Jeder Eingriff ist ein Eingriff zu viel, überhaupt keine Frage, aber es sind nicht gezielte Methoden, es ist nicht etwas, was klassisch kalkuliert werden kann. Es ist eine Notsi­tuation, die entsteht, wo Mütter mit der Situation, in der sie sich befinden, umgehen müssen. In manchen Situationen haben sie eben das Gefühl, sie schaffen es, sie sind in der Lage, einem jungen Menschen die entsprechenden Rahmenbedingungen zu bie­ten, und in manchen Situationen nicht.
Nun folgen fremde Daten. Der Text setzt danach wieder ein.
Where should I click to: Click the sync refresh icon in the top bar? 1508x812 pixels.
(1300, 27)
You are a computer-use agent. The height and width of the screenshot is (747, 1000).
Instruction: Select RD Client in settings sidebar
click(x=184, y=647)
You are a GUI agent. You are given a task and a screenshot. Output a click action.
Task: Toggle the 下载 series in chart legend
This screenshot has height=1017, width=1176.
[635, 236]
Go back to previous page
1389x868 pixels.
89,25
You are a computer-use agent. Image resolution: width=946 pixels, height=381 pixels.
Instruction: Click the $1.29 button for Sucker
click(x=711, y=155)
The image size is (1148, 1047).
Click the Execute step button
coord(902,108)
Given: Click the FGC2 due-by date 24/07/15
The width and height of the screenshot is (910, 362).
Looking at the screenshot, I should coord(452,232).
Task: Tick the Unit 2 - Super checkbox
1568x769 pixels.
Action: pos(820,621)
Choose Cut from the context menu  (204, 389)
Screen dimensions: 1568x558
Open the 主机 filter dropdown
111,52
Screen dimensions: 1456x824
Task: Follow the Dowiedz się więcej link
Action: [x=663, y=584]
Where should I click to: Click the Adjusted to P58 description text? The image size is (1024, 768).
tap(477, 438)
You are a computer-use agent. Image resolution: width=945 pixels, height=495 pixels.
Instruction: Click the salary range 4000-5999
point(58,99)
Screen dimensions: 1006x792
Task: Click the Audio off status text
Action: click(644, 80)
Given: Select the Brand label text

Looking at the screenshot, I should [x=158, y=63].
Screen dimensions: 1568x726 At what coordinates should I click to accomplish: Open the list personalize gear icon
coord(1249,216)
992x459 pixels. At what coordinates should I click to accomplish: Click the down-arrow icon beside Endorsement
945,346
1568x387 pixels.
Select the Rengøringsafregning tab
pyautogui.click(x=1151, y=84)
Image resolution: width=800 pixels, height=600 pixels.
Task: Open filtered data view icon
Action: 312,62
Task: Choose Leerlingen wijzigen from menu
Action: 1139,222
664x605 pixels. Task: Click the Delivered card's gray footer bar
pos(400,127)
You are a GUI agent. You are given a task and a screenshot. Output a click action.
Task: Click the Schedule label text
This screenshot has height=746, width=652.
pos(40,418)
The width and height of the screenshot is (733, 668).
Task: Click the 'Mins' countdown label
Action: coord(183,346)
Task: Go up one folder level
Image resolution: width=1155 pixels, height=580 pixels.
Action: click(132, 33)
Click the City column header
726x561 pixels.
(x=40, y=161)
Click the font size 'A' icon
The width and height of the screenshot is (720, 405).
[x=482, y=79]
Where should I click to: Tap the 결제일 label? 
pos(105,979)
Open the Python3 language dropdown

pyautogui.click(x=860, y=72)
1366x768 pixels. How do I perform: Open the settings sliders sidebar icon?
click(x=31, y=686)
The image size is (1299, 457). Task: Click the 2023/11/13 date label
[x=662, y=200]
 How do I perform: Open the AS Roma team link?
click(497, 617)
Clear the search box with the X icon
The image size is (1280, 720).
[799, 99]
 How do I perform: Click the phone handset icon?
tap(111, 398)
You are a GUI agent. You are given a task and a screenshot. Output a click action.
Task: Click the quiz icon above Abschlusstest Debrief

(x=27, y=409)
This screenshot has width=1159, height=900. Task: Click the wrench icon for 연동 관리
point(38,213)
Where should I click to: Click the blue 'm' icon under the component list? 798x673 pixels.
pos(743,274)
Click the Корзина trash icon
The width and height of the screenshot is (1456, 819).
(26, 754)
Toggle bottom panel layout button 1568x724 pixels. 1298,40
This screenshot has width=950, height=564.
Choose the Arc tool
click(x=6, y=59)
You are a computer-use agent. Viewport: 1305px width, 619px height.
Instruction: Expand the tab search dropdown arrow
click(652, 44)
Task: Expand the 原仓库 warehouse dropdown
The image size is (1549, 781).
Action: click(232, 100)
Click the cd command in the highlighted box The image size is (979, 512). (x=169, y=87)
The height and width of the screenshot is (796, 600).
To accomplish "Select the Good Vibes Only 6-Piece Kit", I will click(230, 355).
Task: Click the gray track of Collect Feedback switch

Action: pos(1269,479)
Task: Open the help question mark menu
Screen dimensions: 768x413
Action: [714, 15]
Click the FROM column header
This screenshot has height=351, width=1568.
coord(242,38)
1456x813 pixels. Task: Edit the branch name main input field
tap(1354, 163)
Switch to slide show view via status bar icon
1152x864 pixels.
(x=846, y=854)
Das Strafgesetz ist hier die denkbar schlechteste Lösung. Das Strafgesetz ist sicherlich nicht die Lösung, die hilft, sondern die Lösung, die hilft, ist, hier Rahmenbedingungen zu schaffen, Überzeugungsarbeit zu leisten, eine Solidaritätsnote zu setzen, zu sagen: Du kannst es schaffen, wir können es schaffen, wir geben dir hier die entsprechenden Rahmenbedingungen, weil es natürlich gerade in diesen Fällen eine gesamtgesellschaft­liche Verantwortung ist zu helfen.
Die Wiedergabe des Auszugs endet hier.